Deploying an Azure WebJob with GitHub Actions
2022-04 Update: as Lee McMullen has pointed out, the deployment task srijken/azure-zip-deploy@v1.0.1
has been replaced by azure/webapps-deploy@
.
WebJobs are a hidden gem within Azure App Service. While it's coupled to the web application, one of the neat tricks is to turn it into a worker service for continuous background processing. Arguably, this could be also accomplished by Azure Functions, but in certain scenarios, it's simpler to have an equivalent of what used to be a Windows Service. I will skip the building a WebJob part. It's sufficiently enough documented by Microsoft. Yves Goeleven has done some really nice work with WebJobs he'd be happy to share with those that are looking for ideas. And while what he's done is great, I will mention that I'd love to see a WebJob as a Service kind of offer coming soon. Or some Worker as a role. Something that would fill in the gap that is there. Not everything is containers/Kubernetes or Functions. And using WebJobs under the App Service umbrella feels like hunting a mosquito with a canon. Without further ado, how to deploy a WebJob using GitHub actions?
Assumptions
Operation system
When using GitHub actions, the operating system used matters. Windows images are twice more expensive than Linux. This directly translates into having half the free minutes when running with Windows. While it's not the biggest factor, there's really no reason to demand a Windows image when building, testing, and deploying to Azure a .NET based WebJob. Therefore, I'll be using a Linux image for this post.
Conditional execution
If you're like me and push almost every commit, it can become quite expensive very fast. I also like to work in PRs, leveraging draft PRs as an indication the work is still in progress. With that in mind, I'd like to avoid unnecessary deployments on PR builds while PRs are marked as draft PRs. In addition to that, I'll skip the packaging of the WebJob if a deployment is not taking place. While it's such a small optimization, it leads to faster build execution.
Managing secrets
GitHub Actions has support for creating and managing secrets. I'll use that and frankly, recommend you always store your secrets that way.
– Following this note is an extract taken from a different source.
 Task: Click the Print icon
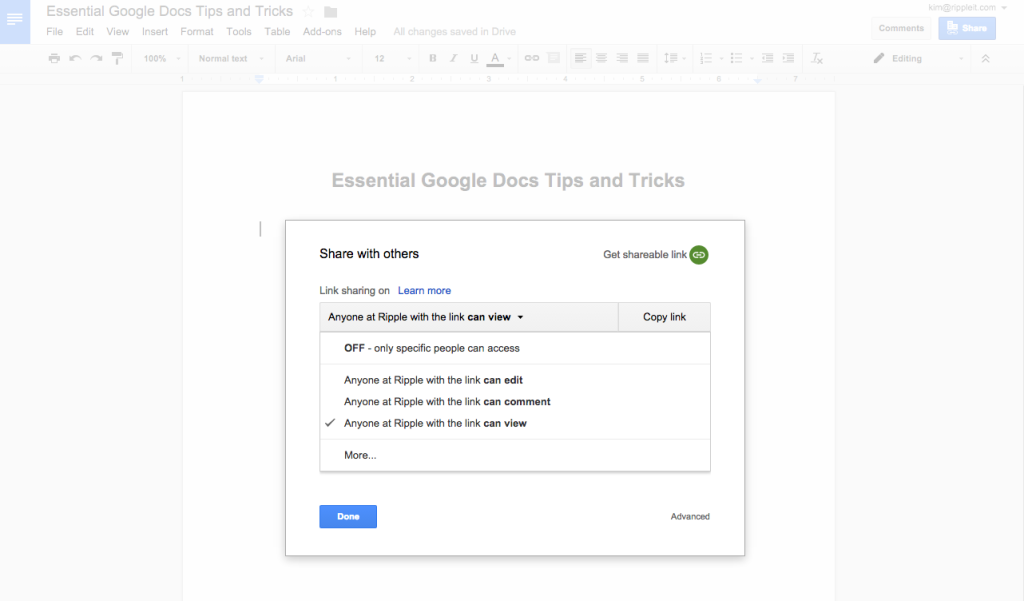54,58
In my example, I'll be storing .publishsettings
files retrieved from the portal as GitHub secrets.
Project structure
WebJobSolution/
├── .github/workflows/
│ └── dotnet-core.yml
└── src/
├── worker
│ ├── worker.csproj
│ ├── run.cmd
│ ├── settings.job
│ └── ...
└── worker.sln
Action script
name: .NET Core
env:
BINARIES: './output/app_data/jobs/continuous/mywebjob' # the last folder name will become the webjob name in the portal
ZIP_FILE: 'webjob.zip'
ZIP_PATH: './output'
ZIP_FILEPATH: './output/webjob.zip'
on:
push:
branches: [ master, develop ]
pull_request:
branches: [ master, develop ]
types: [review_requested, ready_for_review]
jobs:
build:
runs-on: ubuntu-latest
steps:
- uses: actions/checkout@v2
- name: Setup .NET Core
uses: actions/setup-dotnet@v1
with:
dotnet-version: 3.1.101
- name: Install dependencies
run: dotnet restore ./src/worker.sln
- name: Build
run: dotnet build ./src/worker.sln --configuration Release --no-restore --output ${{env.BINARIES}}
- name: Test
run: dotnet test ./src/worker.sln --no-restore --verbosity normal --output ${{env.BINARIES}}
- name: Zip
if: github.event_name != 'pull_request' # skip on PRs
uses: nguyenquyhy/zip-release@v0.3.0
with:
filename: '${{env.ZIP_FILE}}'
workingDirectory: ${{env.ZIP_PATH}}
exclusions: 'worker.exe app_data/**/unix/*' # skip .exe and Unix runtime as deployment will be to a Windows App Service
- name: Deploy to Test (develop branch) # skip on PRs
if: github.ref == 'refs/heads/develop' && github.event_name != 'pull_request' # skip on PRs, deploy develop branch to the test environment
uses: srijken/azure-zip-deploy@v1.0.1
with:
zip-file: ${{env.ZIP_FILEPATH}}
publish-profile: ${{ secrets.WEBJOB_PUBLISH_PROFILE_TEST }}
- name: Deploy to Production (master branch)
if: github.ref == 'refs/heads/master' && github.event_name != 'pull_request' # skip on PRs, deploy master branch to the production environment
uses: azure/webapps-deploy@v2
with:
app-name: ${{ env.AZURE_WEBAPP_NAME }}
package: ${{env.ZIP_FILEPATH}}
publish-profile: ${{ secrets.WEBJOB_PUBLISH_PROFILE_PROD }}
With this fairly small script, an automated CI/CD will be executed and deploy the WebJob whenever a change is done on develop
or master
branches, deploying the bits into the testing or production environment. Happy deploying!